There are certain bottles that announce themselves before you've even broken the seal. The Springbank 1967, bottled by Duncan Taylor after thirty-five years in cask, is one of them. Not because it shouts — Campbeltown whisky rarely does — but because of what it represents: a liquid time capsule from a distilling region that was, in 1967, on the verge of near-extinction. Only two distilleries would survive the decades that followed. That this whisky exists at all feels like an act of quiet defiance.
I first encountered this bottling at a private tasting in Glasgow, tucked between younger, louder drams that seemed to shrink in its presence. Duncan Taylor, the independent bottler, has long had a gift for selecting exceptional single casks, and this 35-year-old expression — drawn from stock distilled during an era when Campbeltown's reputation still carried the weight of its Victorian heyday — is among their finest Campbeltown selections. At 40.5% ABV, it sits just above the legal minimum, a sign that the cask took its share over those three and a half decades.

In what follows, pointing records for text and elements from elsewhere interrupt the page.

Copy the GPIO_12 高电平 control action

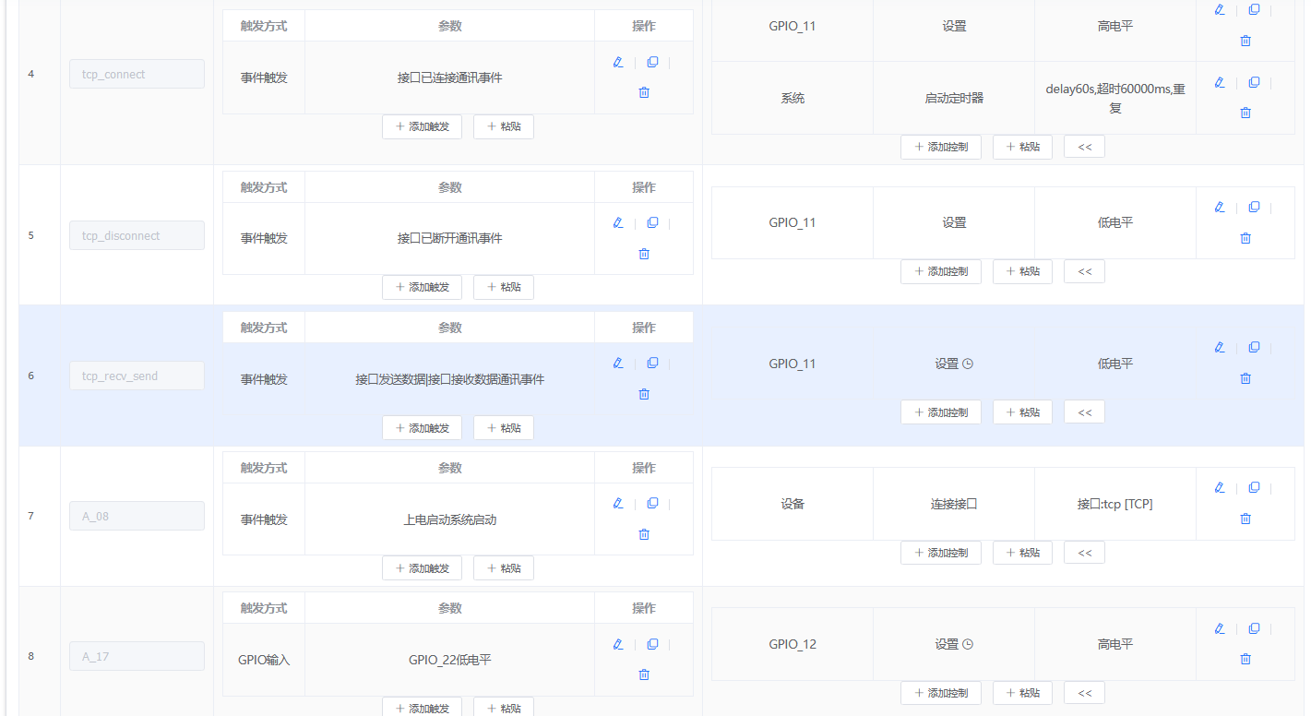coord(1254,628)
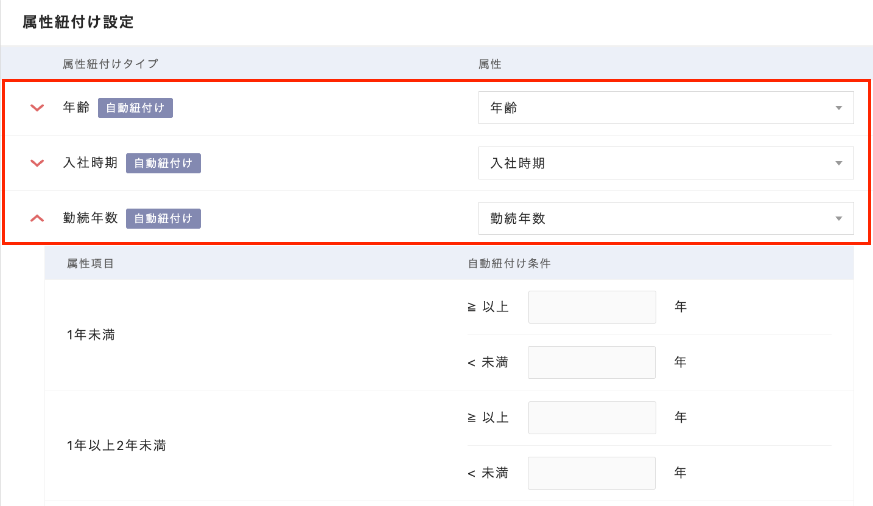Viewport: 873px width, 506px height.
Task: Click the 自動紐付け badge beside 入社時期
Action: click(163, 163)
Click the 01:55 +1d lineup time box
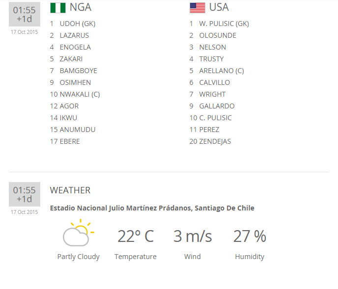 tap(24, 14)
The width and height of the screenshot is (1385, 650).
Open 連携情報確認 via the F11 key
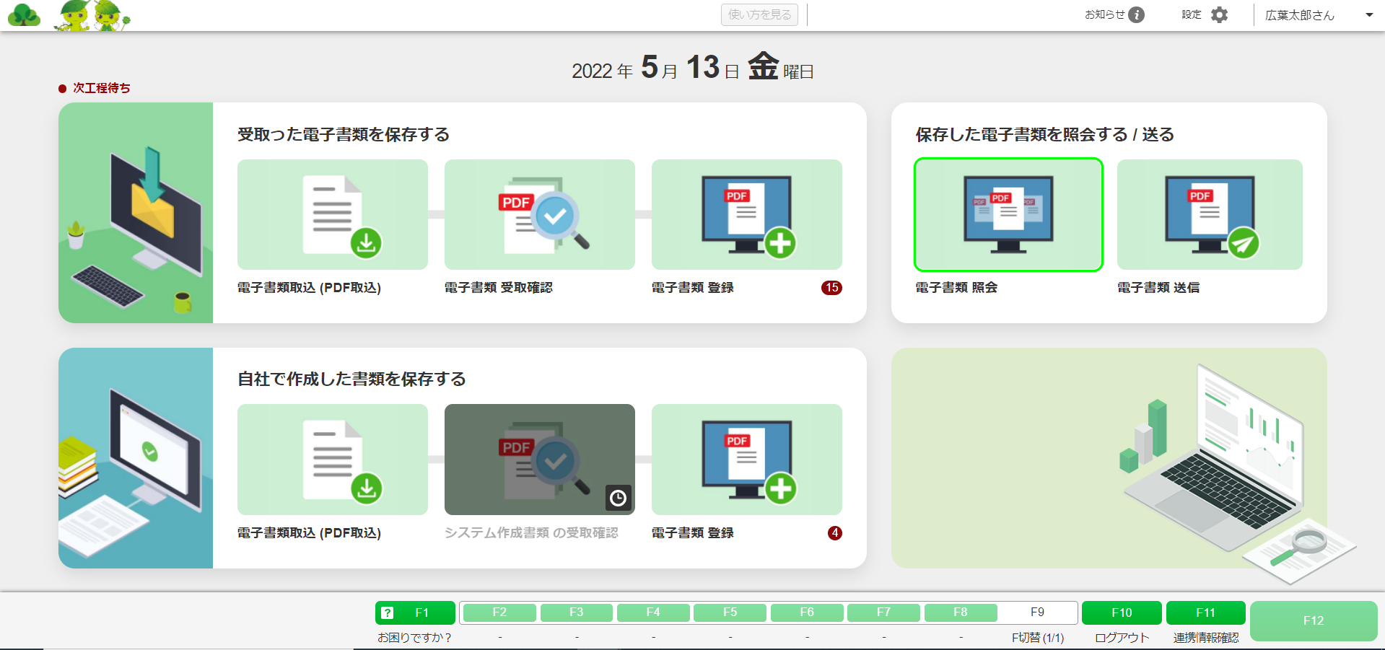coord(1205,612)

What remains is concentrated, unhurried, and unmistakably shaped by time.
What to Expect
Without diving into specific tasting notes, I can say this: a Springbank from this era carries the DNA of a distillery that has always done things its own way. Springbank is one of the few Scottish distilleries to handle every stage of production on-site, from malting to bottling. A 1967 vintage, aged for thirty-five years, will have been profoundly influenced by the wood — expect the kind of deep, layered complexity that only comes from extended maturation. Campbeltown malts of this age tend to offer a character that sits somewhere between the coastal salinity of Islay and the fruit-laden richness of Speyside, belonging fully to neither. The relatively gentle ABV suggests a whisky that has mellowed into something graceful rather than forceful.
The Verdict
At £3,250, this is not a casual purchase. But context matters. Springbank 1967 bottlings are increasingly scarce, and Duncan Taylor's reputation for cask selection means you are not gambling on an unknown quantity. This is a piece of Campbeltown's history in a bottle — distilled in a town that once housed over thirty distilleries and was reduced to a handful. For collectors and serious drinkers who understand what Campbeltown represents, the price reflects genuine rarity rather than marketing inflation. I score it 8.4 out of 10: a remarkable whisky from a remarkable place and era, held back only slightly by the lower bottling strength, which may leave those accustomed to cask-strength expressions wanting a touch more intensity. But what it lacks in power, it repays in poise. This is a whisky that has earned its years.
Best Served
Neat, in a tulip glass, with nothing but patience. Pour it and leave it for fifteen minutes. A whisky that has waited thirty-five years deserves at least that. If you're inclined, a few drops of cool, soft water — nothing more — will open it further, but I found it most rewarding untouched. Drink it slowly, ideally on a rain-lashed evening with the windows cracked open. Campbeltown was built on salt air and stubbornness, and both belong in the room when you're drinking something like this.